:: Task data ::

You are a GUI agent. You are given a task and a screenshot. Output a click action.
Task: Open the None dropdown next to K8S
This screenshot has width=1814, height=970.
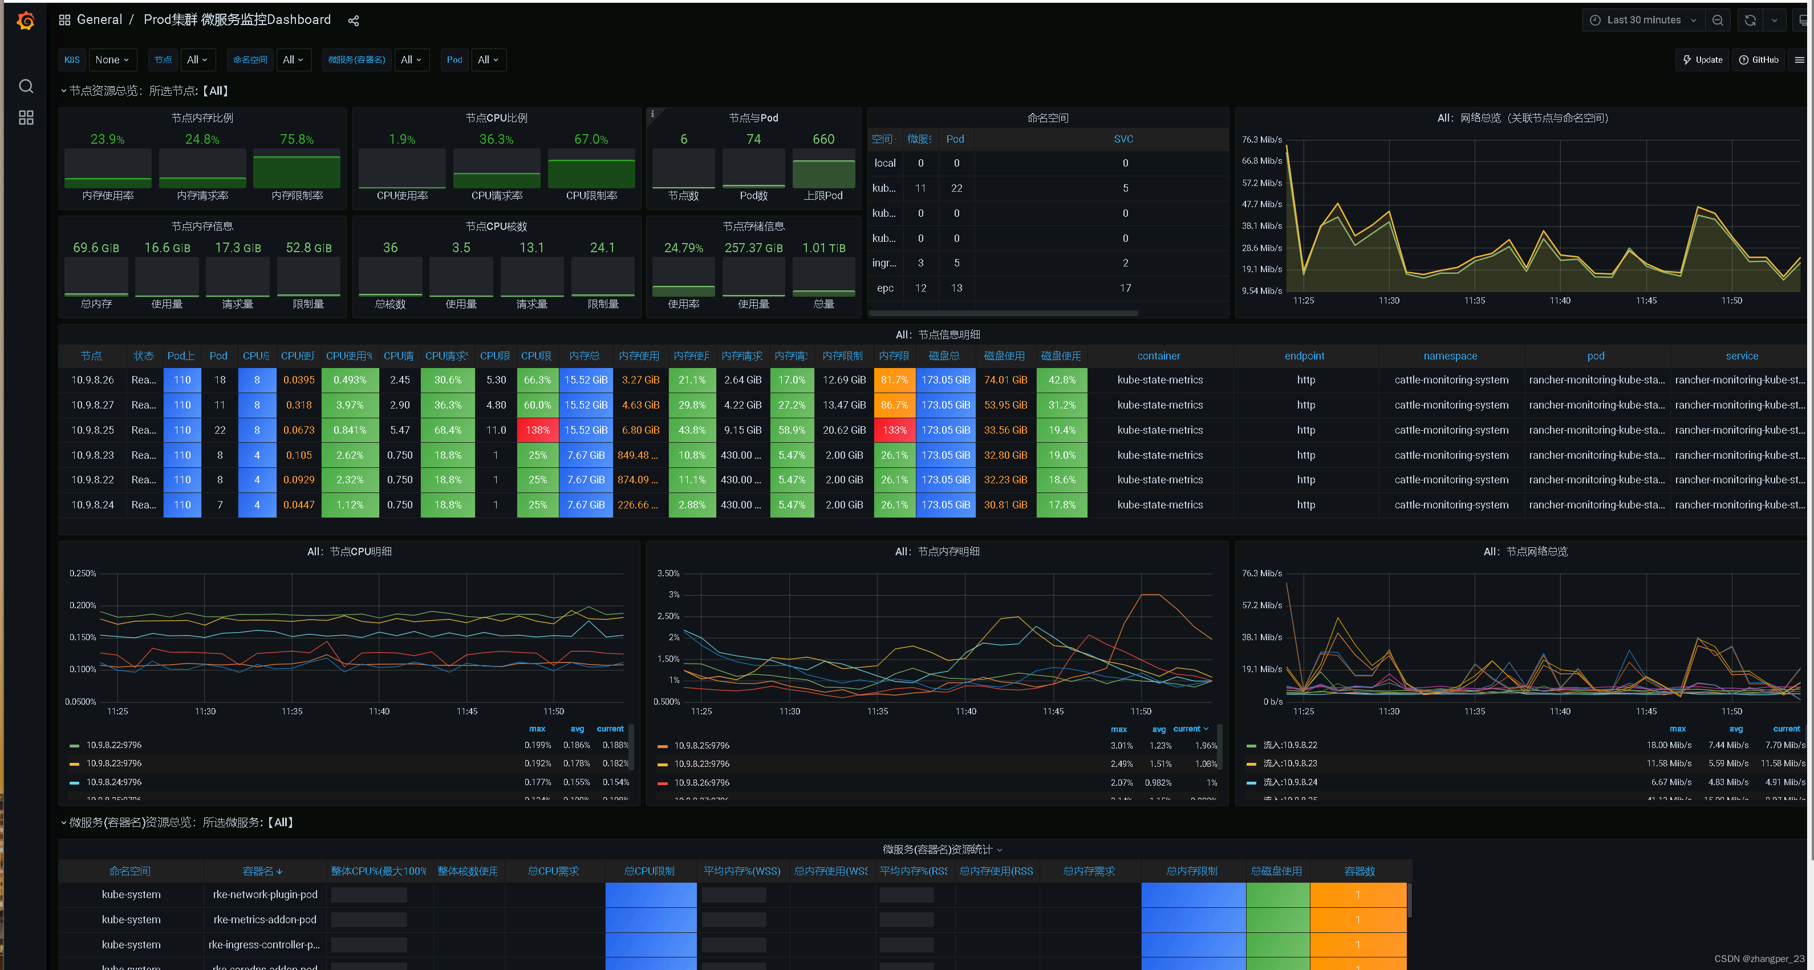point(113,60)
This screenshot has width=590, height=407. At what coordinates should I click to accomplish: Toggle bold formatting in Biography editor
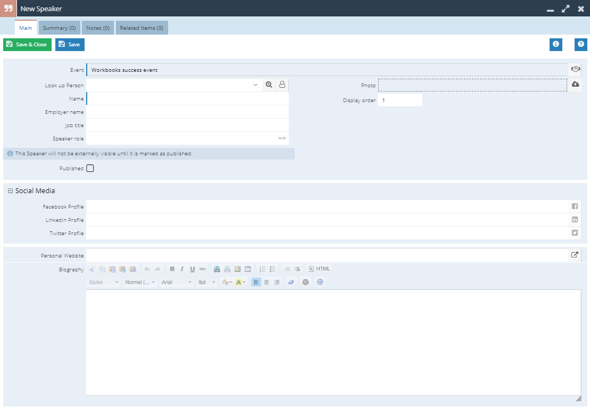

:::

## [Given instruction]
Rewrite every entry above with "screenshot" swapped for "screen capture" and nothing else changed, leaving out the pictures.

## [Written reply]
You are a GUI agent. You are given a task and a screen capture. Output a click action.
Task: Open the None dropdown next to K8S
This screen capture has width=1814, height=970.
point(113,60)
This screen capture has width=590, height=407. At what coordinates should I click to accomplish: Toggle bold formatting in Biography editor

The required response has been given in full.